• [Data excerpts]
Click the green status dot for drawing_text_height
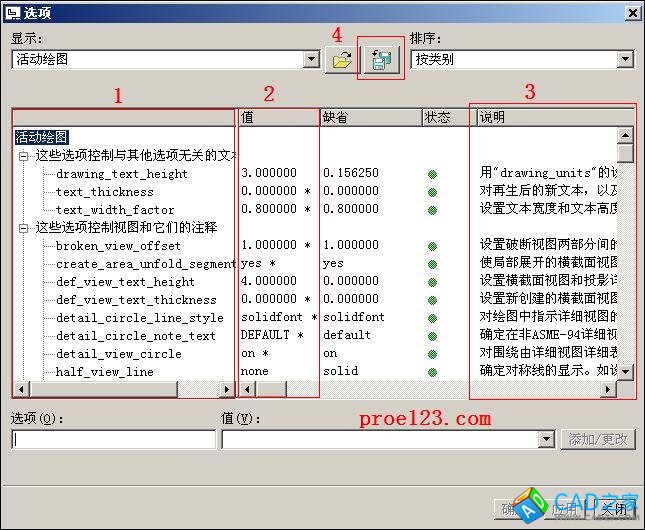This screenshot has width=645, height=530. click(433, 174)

---

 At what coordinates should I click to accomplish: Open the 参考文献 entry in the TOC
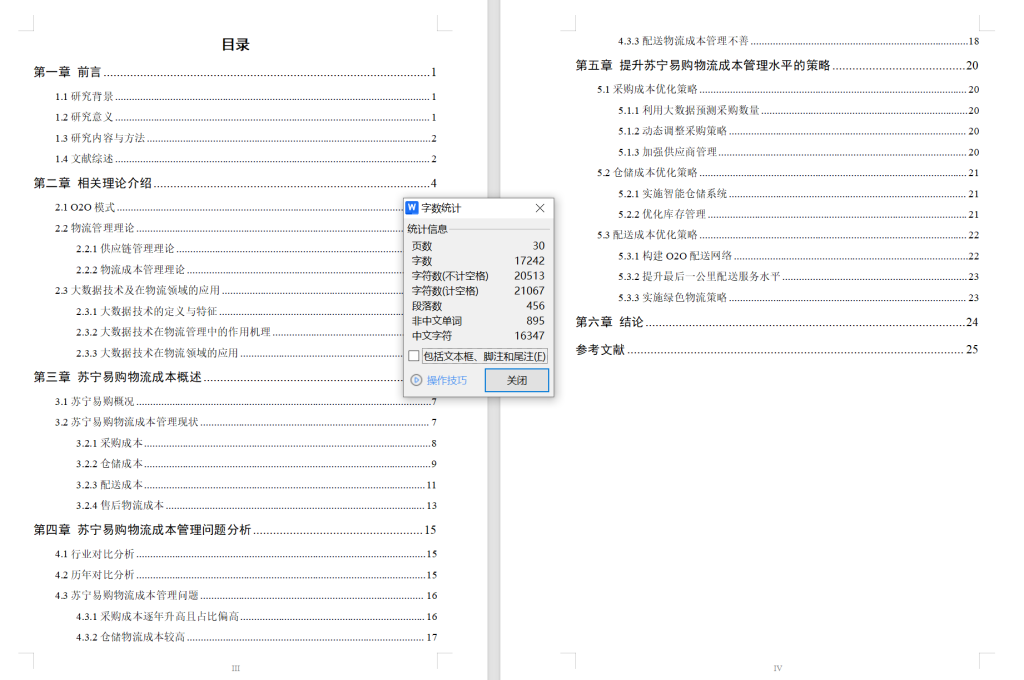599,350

--

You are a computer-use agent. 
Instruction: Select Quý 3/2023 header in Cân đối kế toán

• [About this task] Please return the lines above that run from the line containing "You are a computer-use agent." to the line containing "Instruction: Select Quý", inclusive, exactly and with no other lines.

• [Result]
You are a computer-use agent. 
Instruction: Select Quý 3/2023 header in Cân đối kế toán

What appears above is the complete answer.